When you’re picking up antiques, remember to bring a lead-checking kit with you. Many antiques have lead paint, and it’s important to know if your strawberry planter is toxic. Swipe an item with the leach-check kit before buying and save the stress of high lead levels later on.
8. Truck Tires
Tire planters have become incredible popular in recent years. They’re sturdy, wide, deep, and easy to find. They also save you the disposal fee when buying new tires! Just tell the tire guys you’ll be taking those things home with you.
Truck tires are larger, but any tires will work. They’re large enough to hold 10–15 berry plants and strong enough to last season after season. Fill the tires with good, loose potting soil and plant your berries within. The plants on the out rim will trail over the tires themselves, masking some of the rubber. If you have yard space, this is a great option for containing strawberry plants.
9. Wheelbarrow Berries
I currently have two wheelbarrows that can’t be moved in my yard. Both are so pockmarked with rust holes that I only needed to add one or two more to ensure sufficient drainage. After adding my extra holes, I filled them with potting soil and voila! Two large, low, wide planters.
The shallower wheelbarrow is perfect for a strawberry planter. Remember, they don’t need much depth at all. I can fit about 12 plants comfortably in my wide wheelbarrow.
10. The Strawberry Pyramid
Simple, effective, elegant—strawberry pyramids are gorgeous little towers of berry plants. They provide a central focus in any garden, or set up a few to mark out the corners of a wide patio.
A strawberry pyramid can have 3 or more levels of growing space. It’s compact and completely funky. Fill each level with quality potting soil and plant 1–3 plants per level for a full, healthy pyramid of delicious berries.
11. Cement Block Strawberries
Do you use cement blocks as raised-bed garden borders? Try filling each of the blocks’ holes with potting soil and plunking down a strawberry plant! Strawberries are low-growing, ground plants, so they won’t shade your other plants. As they spread, train them to grow out of the bed, instead of into it.
Cement blocks are just large enough for one plant per hole. But with so many, evenly spaced holes, you can create a row of glorious berry plants to edge every bed in the garden!
12. Bags of Berries
Strawberry growing bags are another effective way to grow berries in small spaces. These hanging bags help you grow your berries vertically, on any sunny wall expanse. Such bags can help you create a wall of berries with minimal rot.

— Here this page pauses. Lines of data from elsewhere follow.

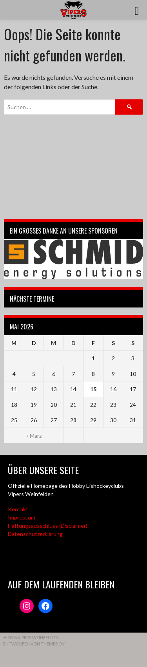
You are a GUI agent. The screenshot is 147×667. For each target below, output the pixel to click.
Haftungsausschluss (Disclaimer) (47, 525)
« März (34, 435)
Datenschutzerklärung (35, 533)
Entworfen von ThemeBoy (34, 643)
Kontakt (18, 509)
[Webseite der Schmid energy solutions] (73, 259)
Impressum (21, 517)
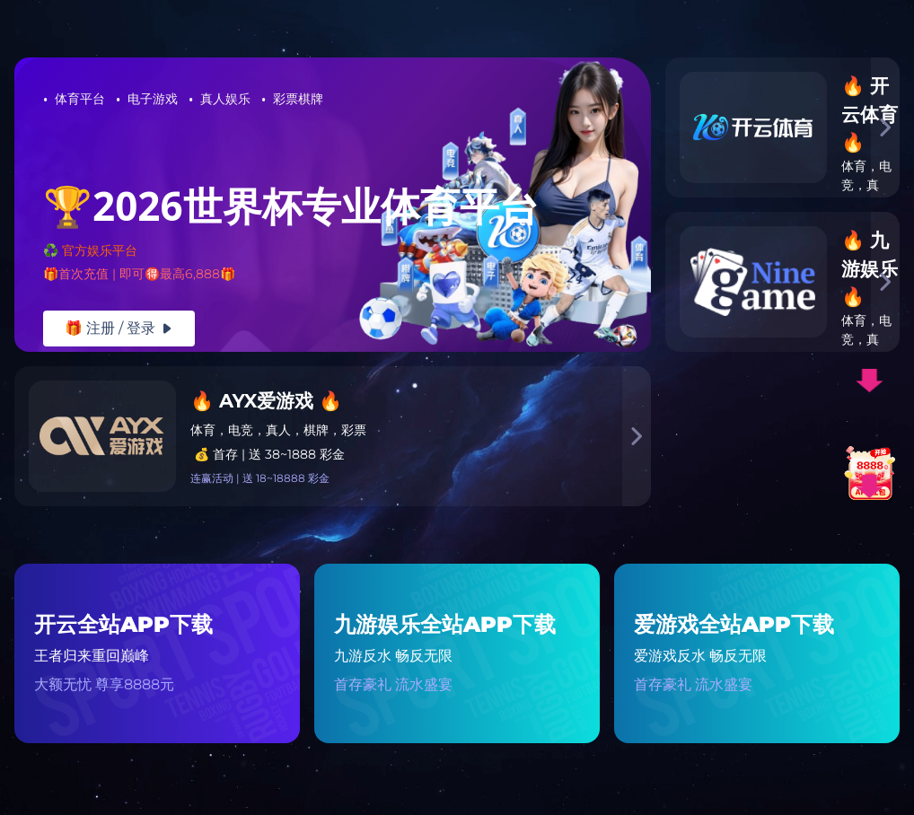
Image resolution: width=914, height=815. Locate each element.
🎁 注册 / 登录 (119, 328)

Because the berries are off the ground and out of reach of most animals, you may end up with a bigger harvest too. Growing bags aren’t a DIY option, but great if you need a efficient way to grow a lot of berries in a tiny space.
13. Straw Bale Strawberries
Strawberries are great for a first attempt at straw bale gardening. After all, they’re a neat, low weed way of growing a lot of fruits and vegetables. Since strawberries are easy spreading plants with low roots and moderate nutrition needs, they’re a great first step into this type of gardening.
Plant 12-16 plants in a well-conditioned straw bale and enjoy the berries that grow as the bale decomposes.
With so many options for creating a great strawberry planter, you should never feel limited by a small yard or poor soil. You can grow strawberries anywhere, in almost anything. So let’s get started!